Today in our world we have amazing tools to help us progress. Not only do we have the combination of a well-developed number system, thousands of theorems and laws and the knowledge of centuries of learning, we also have technology that assists in remarkable ways. Indeed we have all the tools of the past plus the technology of our day. However, are there things yet to be discovered, or have we reached a limit? Are there obstacles in our society or ways of thinking that limit us? As recently as the early 1900, women had a difficult time pursuing their mathematical interests. Even today, women and minorities continue to be underrepresented in the math and science fields. What might have been the result if woman had been afforded the same educational opportunities as men over the years? Do we limit ourselves by the way we approach math? Are there different number systems or “languages of math”? In recent years, computer scientists have given us other “languages” for coding. Are there similar languages for math? The challenge for our day is to not be content and accept that what has been learned is all there is.

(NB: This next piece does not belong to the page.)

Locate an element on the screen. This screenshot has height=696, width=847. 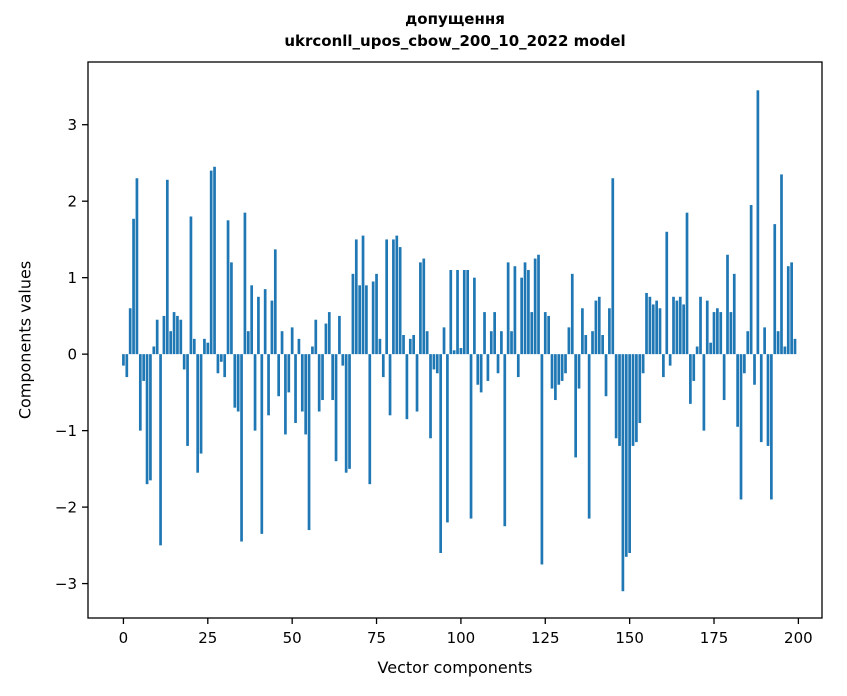
x-tick-label: 75 is located at coordinates (376, 638).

In our reading for class I have been amazed at how often a group or civilization is on the brink of great mathematical discovery, but because of varying reasons they stop short of the mark. Sometimes cultural influences limit the progress and other times it seems individuals do not look far enough to find deeper meaning or answers. It is true that hindsight may be twenty/twenty, but I can’t help wondering what future civilizations may look back on and see that we barely missed. What are we on the brink of discovering if only we would look forward and push closer and closer to the undefined limits?

Sources:

Boyer, Carl B., and Uta C. Merzbach. A History of Mathematics. 3rd ed. Hoboken, NJ: Jon Wiley and Sons, 2010. Print.

Bailey, David H., and Johnathan M. Borwein, “The Greatest Mathematical Discovery?,” 2011.